Pular para o conteúdo principal

O Sudário de Turim ainda intriga muita gente. Uma discussão longa sobre uma falsidade

Datação por carbono-14 aponta que a obra foi produzida na Idade Média; na época missionários procuravam por relíquias como pedaço de cruz e prepúcio de Jesus


Eric Vanden Eykel
professor associado de estudos religiosos, Ferrum College, Estados Unidos

The Conversationl
plataforma de informação produzida por acadêmicos e jornalistas

A Catedral de São João Batista em Turim, Itália, abriga um artefato fascinante: uma mortalha de pano enorme que carrega a imagem sombria de um homem que parece ter sido crucificado. Milhões de cristãos ao redor do mundo acreditam que esta mortalha — comumente chamada de Sudário de Turim — é o pano usado para enterrar Jesus após sua crucificação e que a imagem na mortalha foi produzida milagrosamente quando ele ressuscitou.

As evidências, no entanto, contam uma história diferente.

Cientistas questionaram a validade das alegações sobre o sudário ser um objeto do primeiro século. Evidências da datação por carbono-14 apontam para o sudário ser uma criação da Idade Média. 

Os céticos, no entanto, descartam esses testes como falhos. O sudário continua sendo um objeto de fé, intriga e controvérsia que reaparece periodicamente na esfera pública, como aconteceu nas últimas semanas.

Como estudioso do cristianismo primitivo, há muito tempo me interesso por que as pessoas são motivadas a criar objetos como o sudário e também por que as pessoas são atraídas a reverenciá-los como autênticos.

O sudário e sua história

A primeira aparição pública do sudário foi em 1354, quando foi exibido publicamente em Lirey, uma pequena comuna no centro da França. Peregrinos cristãos viajaram de todos os lugares para contemplar a imagem de Jesus crucificado.

Peregrinações como essa eram comuns durante a Idade Média, quando relíquias de pessoas santas começaram a aparecer por toda a Europa. O comércio de relíquias era um grande negócio na época; relíquias eram compradas e vendidas, e os peregrinos frequentemente pagavam uma taxa para visitá-las.

Muitos acreditavam que essas relíquias eram genuínas.
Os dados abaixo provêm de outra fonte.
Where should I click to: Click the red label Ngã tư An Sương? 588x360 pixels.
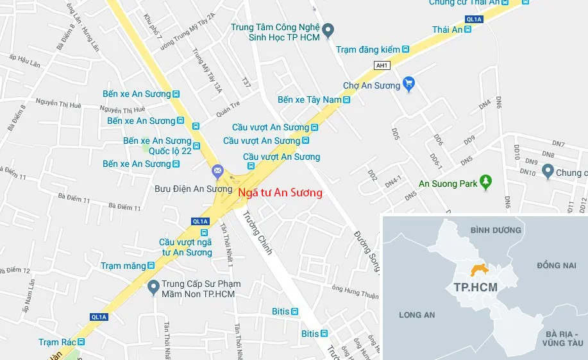tap(280, 192)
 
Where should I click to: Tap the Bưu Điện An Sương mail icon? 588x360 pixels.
tap(217, 171)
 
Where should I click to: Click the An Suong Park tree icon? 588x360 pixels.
tap(486, 184)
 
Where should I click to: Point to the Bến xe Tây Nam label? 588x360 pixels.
tap(308, 100)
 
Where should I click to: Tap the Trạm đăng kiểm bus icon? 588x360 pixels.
tap(405, 49)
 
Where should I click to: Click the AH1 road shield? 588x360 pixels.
tap(382, 65)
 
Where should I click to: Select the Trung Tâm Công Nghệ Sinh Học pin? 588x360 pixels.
tap(328, 30)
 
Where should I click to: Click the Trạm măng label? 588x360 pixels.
tap(122, 266)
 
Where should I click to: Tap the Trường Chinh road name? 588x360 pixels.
tap(257, 233)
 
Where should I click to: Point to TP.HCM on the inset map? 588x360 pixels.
tap(475, 287)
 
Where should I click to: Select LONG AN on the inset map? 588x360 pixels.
tap(417, 314)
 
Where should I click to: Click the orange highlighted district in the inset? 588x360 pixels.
tap(478, 271)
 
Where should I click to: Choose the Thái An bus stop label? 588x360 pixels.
tap(447, 30)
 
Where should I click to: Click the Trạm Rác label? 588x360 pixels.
tap(57, 342)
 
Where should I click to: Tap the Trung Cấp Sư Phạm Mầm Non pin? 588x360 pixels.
tap(153, 287)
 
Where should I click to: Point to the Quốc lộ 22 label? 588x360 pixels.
tap(170, 151)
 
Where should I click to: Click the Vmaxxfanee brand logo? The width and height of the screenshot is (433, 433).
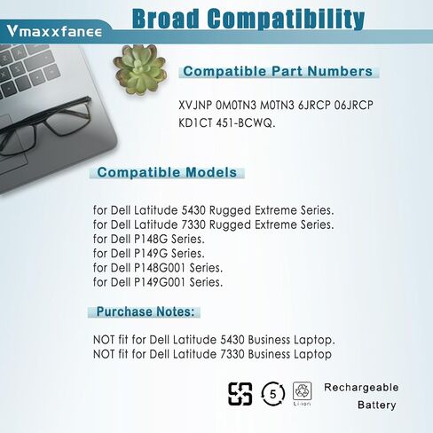(54, 31)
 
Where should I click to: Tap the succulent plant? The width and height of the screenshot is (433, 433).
(139, 69)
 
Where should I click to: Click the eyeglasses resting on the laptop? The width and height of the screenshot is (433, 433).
(44, 127)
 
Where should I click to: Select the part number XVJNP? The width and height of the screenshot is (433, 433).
(195, 106)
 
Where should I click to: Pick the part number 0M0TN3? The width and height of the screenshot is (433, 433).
(236, 106)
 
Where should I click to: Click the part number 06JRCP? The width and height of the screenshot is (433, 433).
(353, 106)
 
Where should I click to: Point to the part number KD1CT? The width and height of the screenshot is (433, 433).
(195, 122)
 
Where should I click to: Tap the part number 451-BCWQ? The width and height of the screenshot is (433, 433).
(246, 122)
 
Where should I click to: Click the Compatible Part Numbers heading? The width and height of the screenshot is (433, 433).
(278, 71)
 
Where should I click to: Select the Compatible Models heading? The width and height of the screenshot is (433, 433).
(167, 172)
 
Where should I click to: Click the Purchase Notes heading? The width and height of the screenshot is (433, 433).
(146, 311)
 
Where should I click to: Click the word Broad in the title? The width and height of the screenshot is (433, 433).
(166, 19)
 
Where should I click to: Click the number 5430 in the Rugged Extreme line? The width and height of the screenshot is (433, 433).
(193, 210)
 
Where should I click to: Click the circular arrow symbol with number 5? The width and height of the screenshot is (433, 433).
(272, 394)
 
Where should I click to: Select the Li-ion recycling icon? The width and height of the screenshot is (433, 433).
(302, 393)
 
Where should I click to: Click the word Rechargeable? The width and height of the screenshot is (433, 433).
(361, 388)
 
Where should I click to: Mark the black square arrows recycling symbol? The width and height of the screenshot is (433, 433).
(240, 394)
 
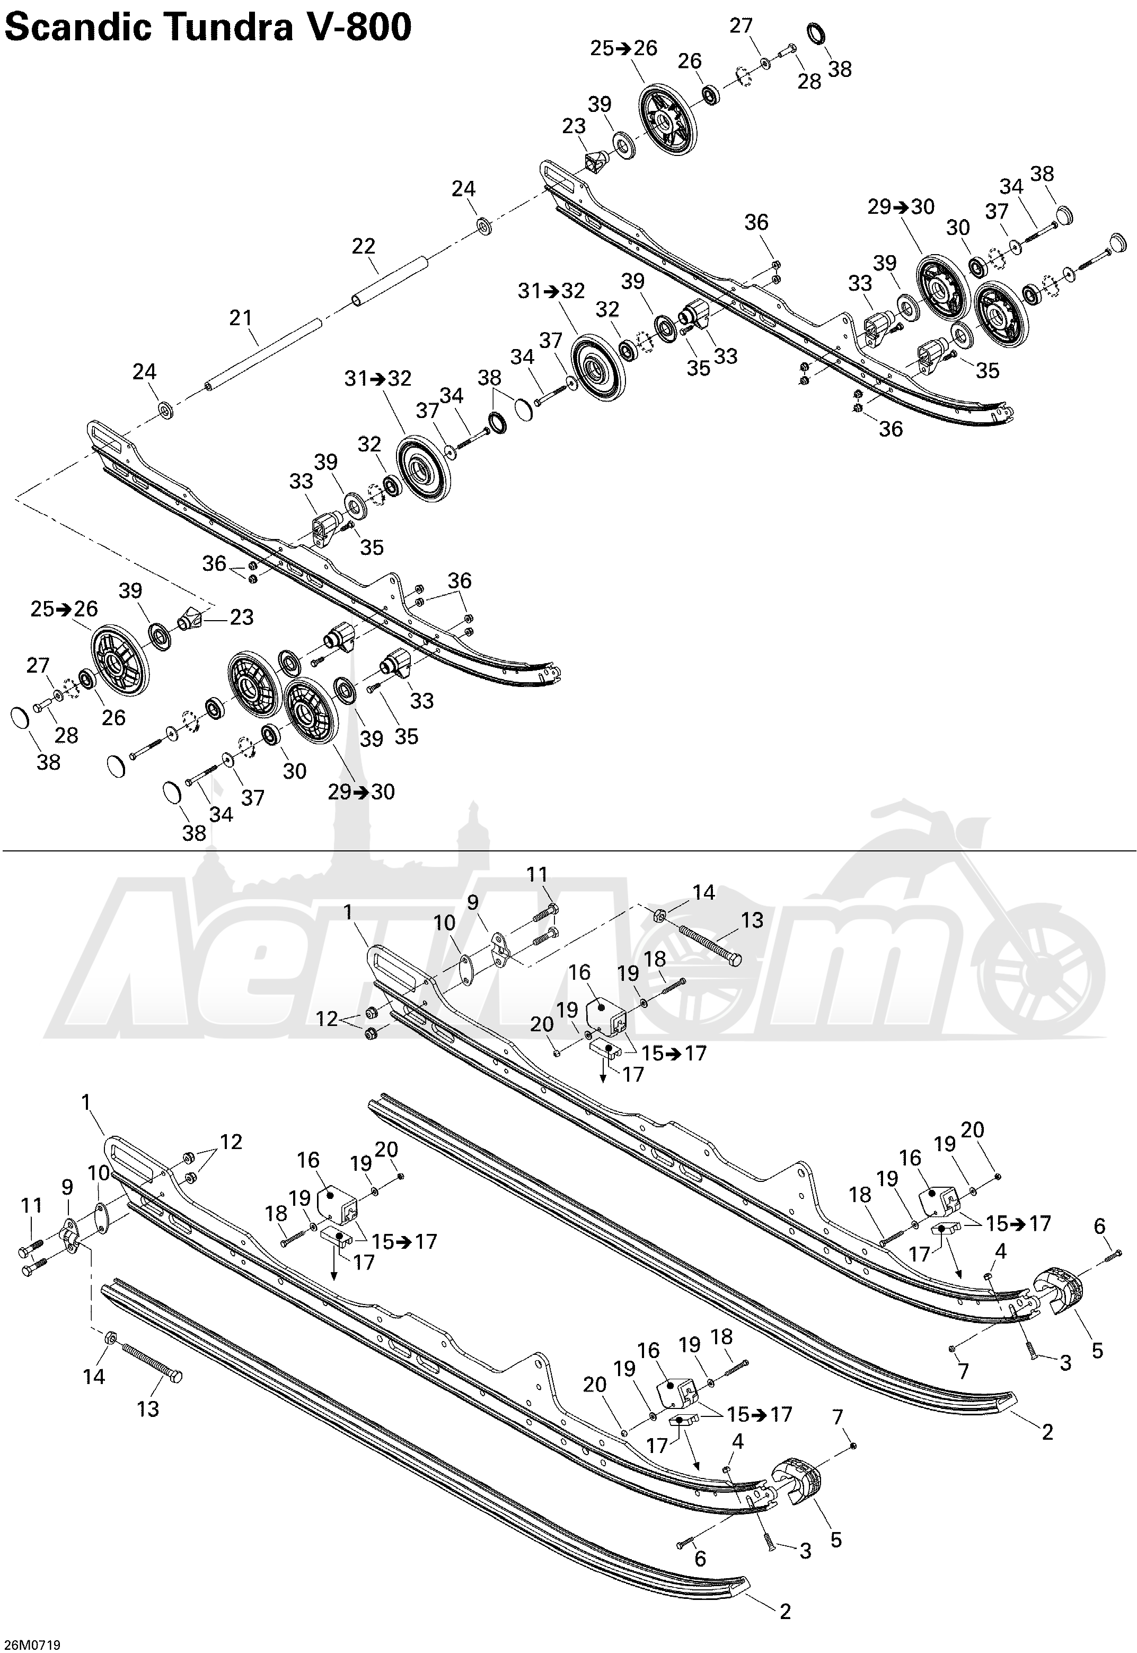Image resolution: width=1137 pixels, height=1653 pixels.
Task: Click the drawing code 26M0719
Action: tap(31, 1645)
Além do sudário, os peregrinos visitavam o berço de Jesus, lascas da cruz e o prepúcio de Jesus, só para citar alguns.

Mas mesmo no século XIV, quando o comércio de relíquias na Europa estava florescendo, alguns estavam desconfiados.

Em 1390, apenas algumas décadas após o sudário ter sido exibido em Lirey, um bispo francês chamado Pierre d'Arcis afirmou em uma carta ao papa Clemente VII não apenas que o sudário era falso, mas que o artista responsável por sua criação já havia confessado tê-lo criado. Clemente VII concordou com a avaliação do sudário, embora tenha permitido sua exibição contínua como uma peça de arte religiosa.

O sudário e a ciência


O sudário tem sido objeto
de muita investigação
científica nas últimas
décadas. Dados de testes
científicos correspondem
ao que os estudiosos sabem
sobre o sudário a partir
de registros históricos

Em 1988, uma equipe de cientistas usou a datação por carbono-14 para determinar quando o tecido do sudário foi fabricado. Os testes foram realizados em três laboratórios, todos trabalhando de forma independente. Com base nos dados desses laboratórios, os cientistas disseram haver “evidências conclusivas” de que o sudário se originou entre os anos de 1260 e 1390.
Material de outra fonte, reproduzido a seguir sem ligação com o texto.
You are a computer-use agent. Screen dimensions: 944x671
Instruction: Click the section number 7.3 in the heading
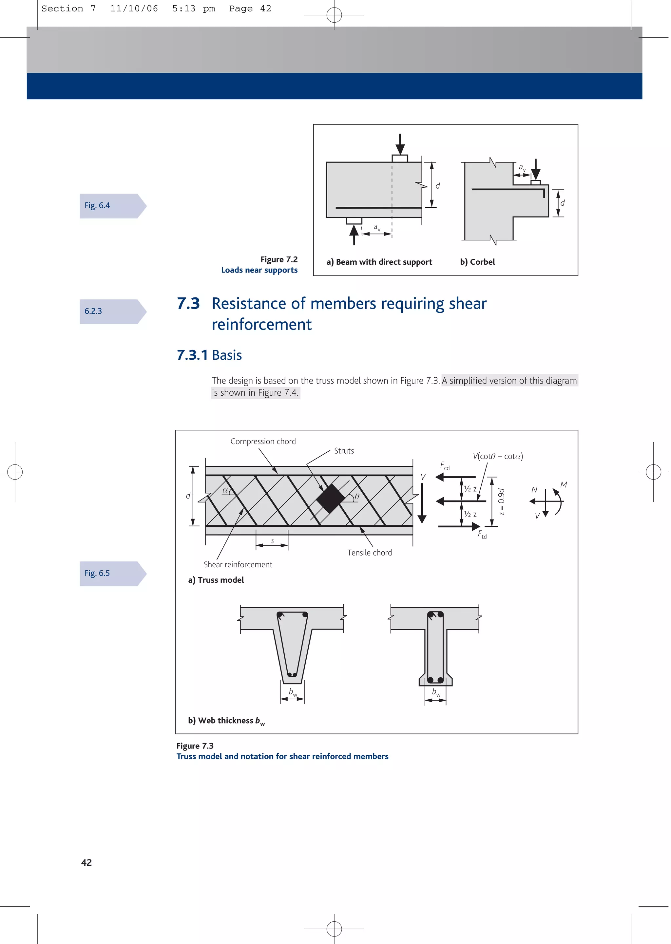tap(188, 304)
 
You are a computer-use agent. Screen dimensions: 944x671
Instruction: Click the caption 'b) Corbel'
tap(477, 262)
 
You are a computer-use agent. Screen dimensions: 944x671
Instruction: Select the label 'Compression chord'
tap(263, 442)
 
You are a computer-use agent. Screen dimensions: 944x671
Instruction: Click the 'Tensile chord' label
tap(369, 553)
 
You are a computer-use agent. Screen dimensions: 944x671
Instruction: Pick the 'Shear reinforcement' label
tap(238, 564)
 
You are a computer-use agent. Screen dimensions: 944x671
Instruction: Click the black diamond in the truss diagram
tap(331, 499)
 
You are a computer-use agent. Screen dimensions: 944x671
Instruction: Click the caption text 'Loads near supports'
tap(259, 270)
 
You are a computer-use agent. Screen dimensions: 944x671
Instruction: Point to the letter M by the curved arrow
tap(563, 485)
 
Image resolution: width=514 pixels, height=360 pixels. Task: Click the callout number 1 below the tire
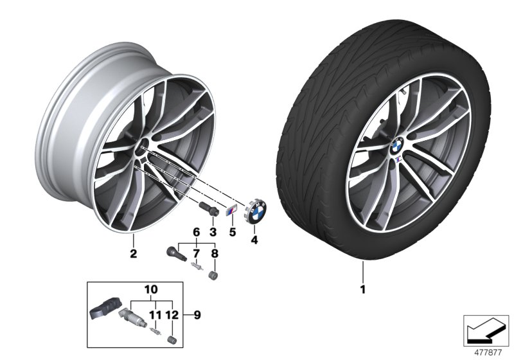pyautogui.click(x=362, y=289)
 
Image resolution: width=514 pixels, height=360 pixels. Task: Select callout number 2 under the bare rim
pyautogui.click(x=134, y=253)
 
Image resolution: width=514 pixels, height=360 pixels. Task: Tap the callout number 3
pyautogui.click(x=213, y=230)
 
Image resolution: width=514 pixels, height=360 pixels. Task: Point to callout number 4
pyautogui.click(x=254, y=240)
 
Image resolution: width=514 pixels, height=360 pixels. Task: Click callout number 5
pyautogui.click(x=233, y=230)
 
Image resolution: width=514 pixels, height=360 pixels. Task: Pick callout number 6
pyautogui.click(x=197, y=231)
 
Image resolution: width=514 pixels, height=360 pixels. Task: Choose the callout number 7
pyautogui.click(x=197, y=253)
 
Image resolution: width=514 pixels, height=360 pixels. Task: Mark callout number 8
pyautogui.click(x=215, y=253)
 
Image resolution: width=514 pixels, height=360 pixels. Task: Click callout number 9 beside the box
pyautogui.click(x=197, y=315)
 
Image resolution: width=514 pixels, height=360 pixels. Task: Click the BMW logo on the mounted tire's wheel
pyautogui.click(x=396, y=145)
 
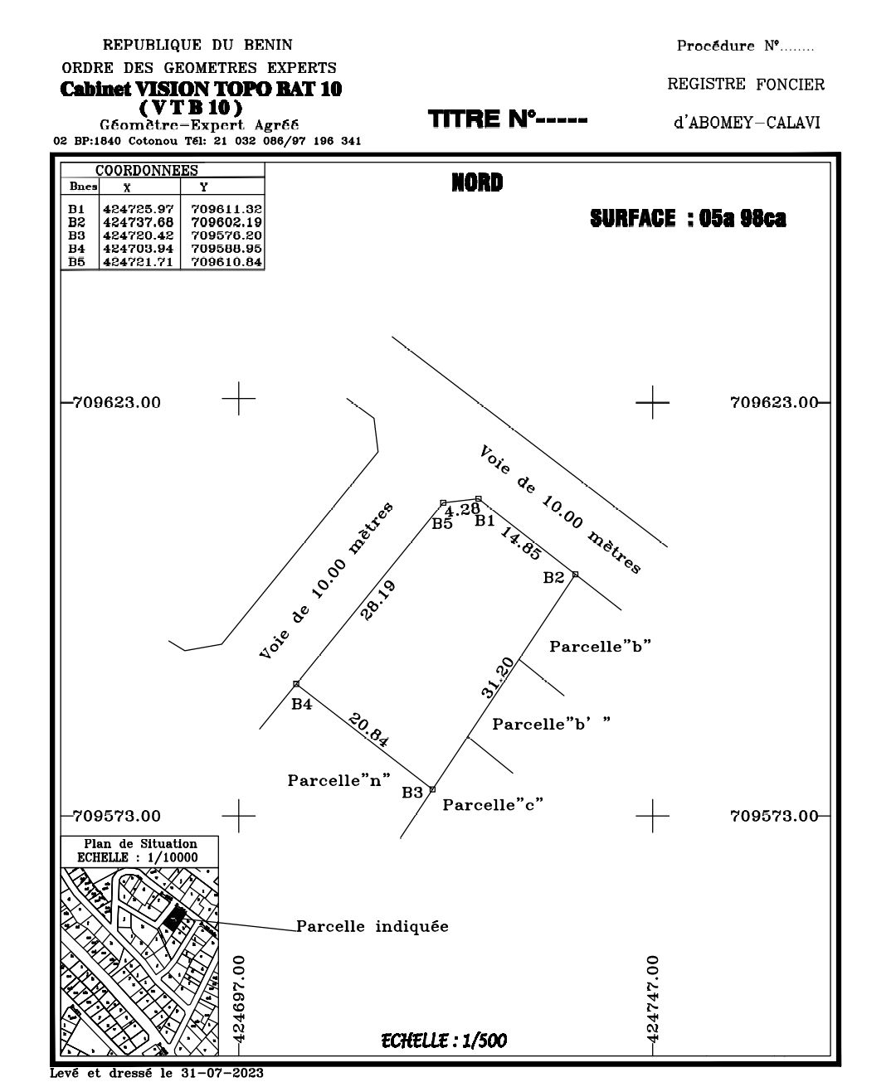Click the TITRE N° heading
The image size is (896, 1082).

Resultados de outro estudo científico mais de 30 anos depois pareceram desmascarar essas descobertas. Usando uma técnica avançada de raios X para estudar a estrutura dos materiais, os cientistas concluíram que o tecido do sudário era muito mais antigo e provavelmente poderia ser do primeiro século. 

Eles também notaram, no entanto, que seus resultados poderiam ser considerados conclusivos apenas se o sudário tivesse sido armazenado em uma temperatura e umidade relativamente constantes — entre 68-72,5 graus Fahrenheit e 55% a 75% — por dois milênios inteiros.
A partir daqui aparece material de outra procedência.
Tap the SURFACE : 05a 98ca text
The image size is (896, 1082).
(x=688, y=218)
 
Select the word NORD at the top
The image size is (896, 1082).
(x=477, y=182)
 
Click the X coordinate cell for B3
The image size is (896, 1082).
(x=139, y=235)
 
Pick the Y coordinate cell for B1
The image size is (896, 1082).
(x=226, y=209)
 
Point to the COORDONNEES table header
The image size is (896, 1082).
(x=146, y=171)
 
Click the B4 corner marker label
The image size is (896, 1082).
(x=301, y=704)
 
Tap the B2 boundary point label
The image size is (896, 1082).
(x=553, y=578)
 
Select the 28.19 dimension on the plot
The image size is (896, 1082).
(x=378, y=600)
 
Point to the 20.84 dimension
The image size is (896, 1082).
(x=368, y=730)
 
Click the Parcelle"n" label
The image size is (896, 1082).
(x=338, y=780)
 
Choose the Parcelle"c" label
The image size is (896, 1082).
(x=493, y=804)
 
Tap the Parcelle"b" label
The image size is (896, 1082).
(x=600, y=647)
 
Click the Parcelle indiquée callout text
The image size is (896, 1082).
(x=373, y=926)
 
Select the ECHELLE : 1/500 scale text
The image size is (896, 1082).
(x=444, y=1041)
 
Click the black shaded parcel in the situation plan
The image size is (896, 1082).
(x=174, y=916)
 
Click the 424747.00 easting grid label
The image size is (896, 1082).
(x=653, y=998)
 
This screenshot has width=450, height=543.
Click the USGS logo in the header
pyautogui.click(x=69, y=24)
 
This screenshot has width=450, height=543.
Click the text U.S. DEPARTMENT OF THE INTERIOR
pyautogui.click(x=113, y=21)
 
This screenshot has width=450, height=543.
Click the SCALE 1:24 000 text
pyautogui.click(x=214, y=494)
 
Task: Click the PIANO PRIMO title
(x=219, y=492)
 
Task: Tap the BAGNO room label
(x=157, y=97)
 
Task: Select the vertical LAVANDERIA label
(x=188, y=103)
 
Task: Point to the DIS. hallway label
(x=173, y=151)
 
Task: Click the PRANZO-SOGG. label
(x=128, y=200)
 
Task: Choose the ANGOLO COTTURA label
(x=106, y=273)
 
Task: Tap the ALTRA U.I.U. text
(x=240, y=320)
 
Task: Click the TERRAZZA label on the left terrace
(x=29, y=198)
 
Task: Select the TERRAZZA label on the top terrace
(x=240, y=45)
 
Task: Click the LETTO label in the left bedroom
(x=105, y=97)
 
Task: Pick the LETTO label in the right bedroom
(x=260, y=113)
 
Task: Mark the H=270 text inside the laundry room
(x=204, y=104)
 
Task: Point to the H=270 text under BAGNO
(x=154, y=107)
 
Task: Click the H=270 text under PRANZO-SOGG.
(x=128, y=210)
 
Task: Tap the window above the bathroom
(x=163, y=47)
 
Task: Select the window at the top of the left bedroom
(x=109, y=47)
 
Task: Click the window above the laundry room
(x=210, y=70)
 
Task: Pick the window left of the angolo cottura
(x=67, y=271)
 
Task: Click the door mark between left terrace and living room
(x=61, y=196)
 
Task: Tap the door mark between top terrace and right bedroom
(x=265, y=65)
Isso seria altamente improvável para qualquer artefato daquele período. E quando se trata do sudário, as condições sob as quais ele sobreviveu foram menos que ideais.

Em 1532, enquanto o sudário estava sendo guardado em Chambéry, no sul da França, o prédio onde ele estava abrigado pegou fogo. A caixa de prata que continha o sudário derreteu; apesar das tentativas intrincadas de reparo, as marcas de queimadura no tecido permanecem visíveis até hoje. Ele foi salvo de outro incêndio em Turim em 1997.

Apesar do debate em andamento, os resultados da datação por carbono 14 continuaram a fornecer as evidências científicas mais convincentes de que o sudário é um produto da Idade Média e não uma relíquia antiga.

O sudário como arte religiosa

O sudário é inegavelmente uma obra de arte magistral, trabalhada com habilidade notável e usando métodos que eram complicados e à frente de seu tempo.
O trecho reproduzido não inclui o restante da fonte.